Jorge Raúl Zules Caicedo (born 14 February 1991) is a Colombian professional footballer who plays as a centre-back for Independiente Rivadavia.

Career
Zules Caicedo arrived in Argentina from Colombia in 2012, signing with Douglas Haig of Primera B Nacional despite not being attached to a club back in his homeland. He remained for two years but made just one appearance. 2014 saw the defender move down to Torneo Federal B with Sport Club Salto. He netted one goal across four fixtures as they finished bottom in Zona 6. Having spent six months with them, Zules Caicedo left to join Torneo Federal A side Defensores de Belgrano. His first goal came in a 2–0 victory over Unión Sunchales on 2 August 2015, it was his sole goal in seventy-nine games for the Ramallo club.

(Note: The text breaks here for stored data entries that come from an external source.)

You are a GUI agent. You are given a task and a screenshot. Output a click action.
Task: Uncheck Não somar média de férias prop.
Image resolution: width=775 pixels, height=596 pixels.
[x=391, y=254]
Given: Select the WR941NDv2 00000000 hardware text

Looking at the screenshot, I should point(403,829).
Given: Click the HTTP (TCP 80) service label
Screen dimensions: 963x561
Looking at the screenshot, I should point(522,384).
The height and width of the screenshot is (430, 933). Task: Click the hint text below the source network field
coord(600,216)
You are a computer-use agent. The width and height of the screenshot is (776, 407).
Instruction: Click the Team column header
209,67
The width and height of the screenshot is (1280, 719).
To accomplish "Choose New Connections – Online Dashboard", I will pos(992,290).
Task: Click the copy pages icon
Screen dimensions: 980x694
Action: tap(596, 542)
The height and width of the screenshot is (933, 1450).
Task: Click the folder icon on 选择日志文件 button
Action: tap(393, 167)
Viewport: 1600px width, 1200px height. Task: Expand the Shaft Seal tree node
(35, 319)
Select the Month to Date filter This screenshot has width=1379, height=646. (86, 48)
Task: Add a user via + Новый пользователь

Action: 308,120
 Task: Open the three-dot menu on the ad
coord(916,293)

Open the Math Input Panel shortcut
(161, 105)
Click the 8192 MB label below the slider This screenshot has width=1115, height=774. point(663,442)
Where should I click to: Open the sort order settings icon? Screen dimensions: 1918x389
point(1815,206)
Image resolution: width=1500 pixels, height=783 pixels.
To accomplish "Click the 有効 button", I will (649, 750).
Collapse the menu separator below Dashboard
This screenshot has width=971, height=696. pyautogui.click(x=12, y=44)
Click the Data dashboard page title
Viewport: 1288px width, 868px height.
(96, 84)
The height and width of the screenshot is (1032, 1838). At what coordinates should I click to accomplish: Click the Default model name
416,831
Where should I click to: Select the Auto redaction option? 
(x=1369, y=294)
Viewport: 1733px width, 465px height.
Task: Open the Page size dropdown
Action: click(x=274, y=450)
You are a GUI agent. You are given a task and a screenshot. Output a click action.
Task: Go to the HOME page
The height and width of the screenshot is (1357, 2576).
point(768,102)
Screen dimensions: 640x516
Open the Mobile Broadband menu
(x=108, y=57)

In June 2018, Independiente Rivadavia of Primera B Nacional completed the signing of Zules Caicedo. He made his professional debut on 25 August against Los Andes, with his new team winning 0–1 at the Estadio Eduardo Gallardón. After seventeen total appearances as they reached the promotion play-offs, Zules Caicedo switched Independiente for newly-promoted Primera B Nacional outfit Alvarado on 18 July 2019. Six months later, Zules Caicedo sealed a move to Primera División side Unión Santa Fe. He terminated his contract on 3 February 2021, having not featured competitively; he made the bench twelve times.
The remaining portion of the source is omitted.